Supplied records »
§

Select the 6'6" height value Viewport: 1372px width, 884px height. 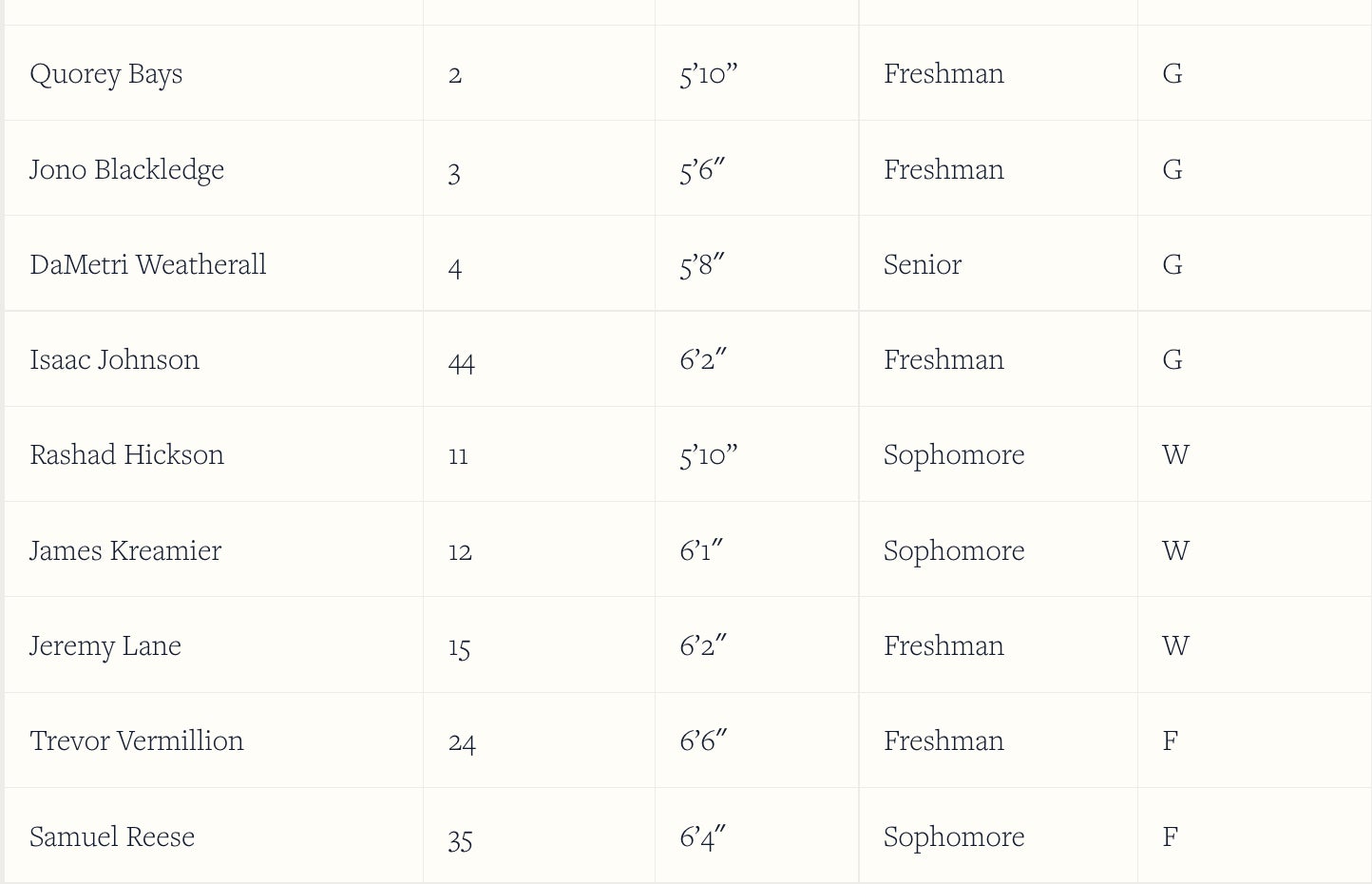point(703,740)
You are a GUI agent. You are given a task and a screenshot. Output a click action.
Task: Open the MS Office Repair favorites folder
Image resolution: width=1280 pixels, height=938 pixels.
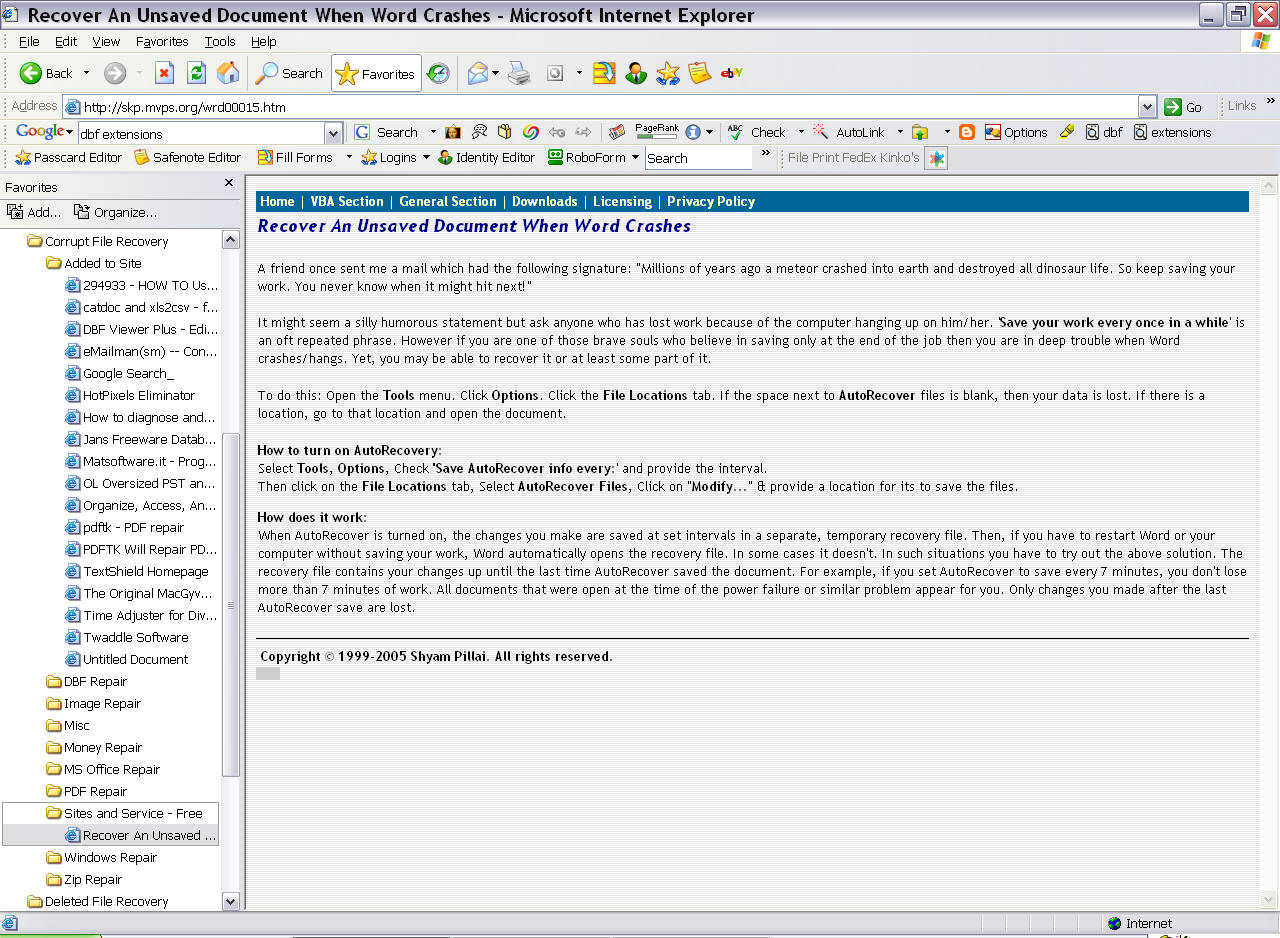pos(111,769)
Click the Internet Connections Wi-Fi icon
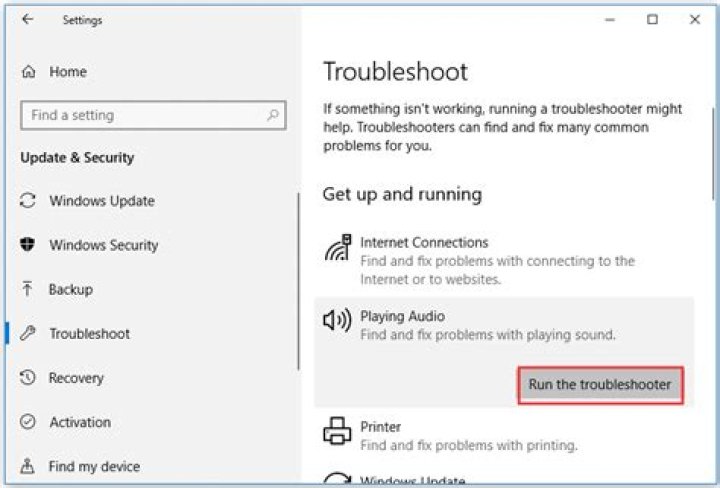This screenshot has height=488, width=720. click(337, 248)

§

Write out exactly the lines from the one containing "You are a GUI" to the last line of the records above, both included, and leave out any pictures.

Worked solution »
You are a GUI agent. You are given a task and a screenshot. Output a click action.
Task: Open the MS Office Repair favorites folder
Image resolution: width=1280 pixels, height=938 pixels.
pos(111,769)
Click the Internet Connections Wi-Fi icon
This screenshot has height=488, width=720. click(337, 248)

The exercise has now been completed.